Adalet Bakanı Yılmaz Tunç, NTV canlı yayınında gündeme dair açıklamalarda bulundu. Bakan Tunç, AKP Ankara Milletvekili Tuğrul Türkeş’in Gezi Davası tutuklularına yapacağı ziyarete ilişkin konuştu. 19 Temmuz tarihinde Türkeş’in Meclis Başkanlığı’na bir dilekçeyle Gezi davası hükümlülerinden bazılarını ziyaret etmek istediğini belirtti. Bunun üzerine Bakan Tunç, partiler arasında ayrım yapılmaksızın hükümlü ve tutukluların ziyaret edilmesine yönelik bir yönetmeliğin olduğunu açıkladı. Bu yönetmeliğin 26 ve 40’ıncı maddeleri çerçevesinde izinlerin verildiğini ve Gezi davası hükümlülerini bugüne kadar 64 farklı milletvekili ve 340 farklı avukatın ziyaret ettiğini ifade etti. Bakan Tunç, Adalet Bakanlığı’nın hiçbir konunun sümen altı edilmediğini ve hükümlülerin ziyaret edilmesine engel olmadığını vurguladı.

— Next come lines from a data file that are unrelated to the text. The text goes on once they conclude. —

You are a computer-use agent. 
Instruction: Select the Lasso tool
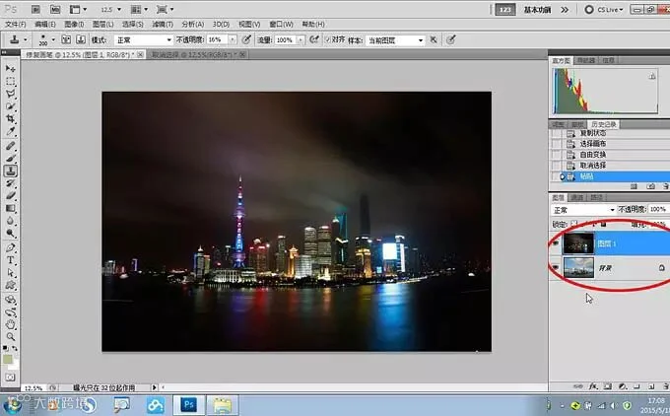tap(10, 94)
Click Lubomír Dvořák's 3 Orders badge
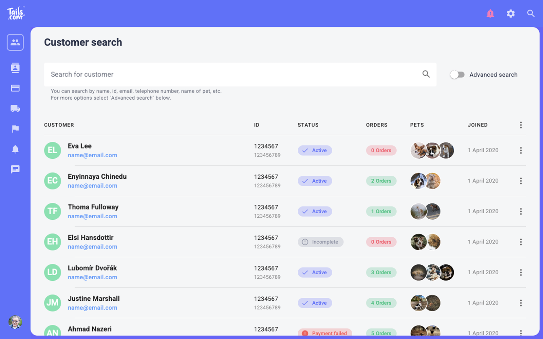 coord(381,273)
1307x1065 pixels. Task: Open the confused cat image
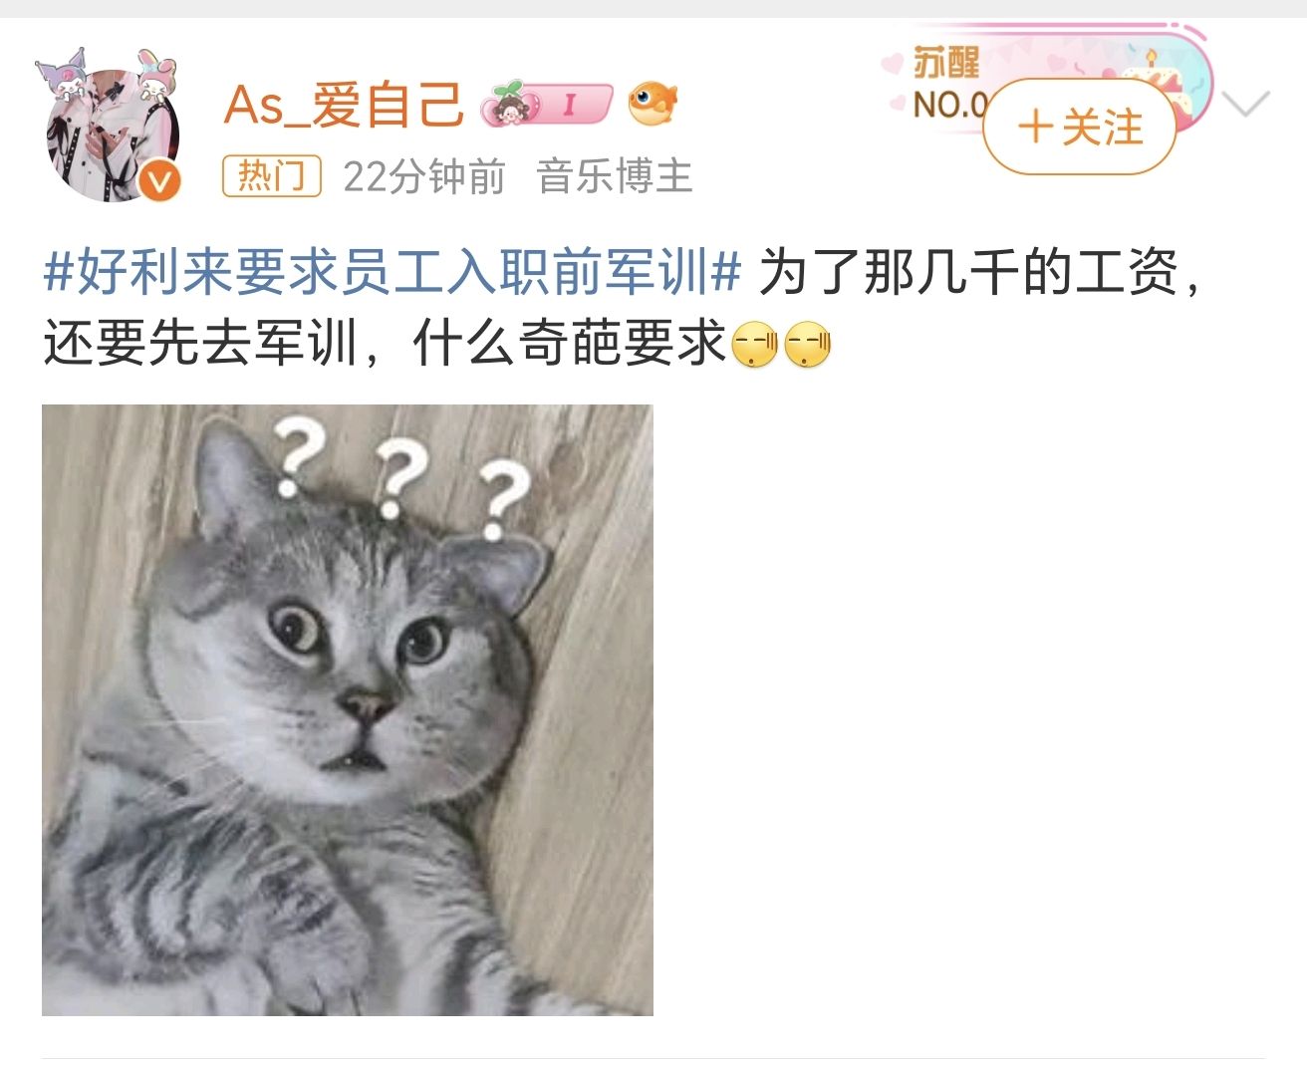[348, 710]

Tunç, Türkeş’in talebinin ise hükümlüleri ziyaret etmek olduğunu ve Adalet Bakanlığı’nın makul bir süre içerisinde bu görüşmeleri sağladığını belirtti. Ancak Tunç, Türkeş’in açıklamalarını eleştirerek dosyanın sümen altı edildiği gibi ifadeler kullandığını ve bu konuda aceleci davranarak basının baskısı nedeniyle böyle bir açıklama yaptığını söyledi. Bakan Tunç, AK Parti grup toplantısı öncesinde gazetecilerin sorusu üzerine verdiği cevaba atıfta bulunarak, Türkeş’in Gezi Davası ile ilgili beyan ettiği görüşlerin hak arama yolunu kapatıcı bir tutum içerdiğini belirtti. Tunç, Türkeş’in yaptığı açıklamaları kendisine yakıştıramadığını ve şık bulmadığını ifade etti.

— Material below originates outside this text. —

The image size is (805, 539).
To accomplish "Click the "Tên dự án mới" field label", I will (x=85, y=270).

Tunç, Adalet Bakanlığı’nın hükümlülerin ziyaret edilmesine karşı bir geleneği olmadığını ve milletvekillerinin bu konuda talepleri olduğunda görüşmelerin sağlandığını vurguladı. Türkeş’in talebinin karşılanması için görüşme günü kararlaştırılırken, Türkeş’in basına yaptığı açıklamaların gereksiz olduğunu belirtti. Bakan Tunç, Adalet Bakanlığı’nın re’sen soruşturma başlattığı bir dava olan Gezi Davası’nın sümen altı edilmesine izin verilemeyeceğini ve bu konuda Türkeş’in yanlış bir değerlendirme içinde olduğunu söyledi. Tunç, Türkeş’in yapmış olduğu açıklamaların gereksiz ve hakarete varan tonda olduğunu ifade ederek, bu tür yaklaşımların hem siyasete hem de hukuka zarar verebileceğini belirtti.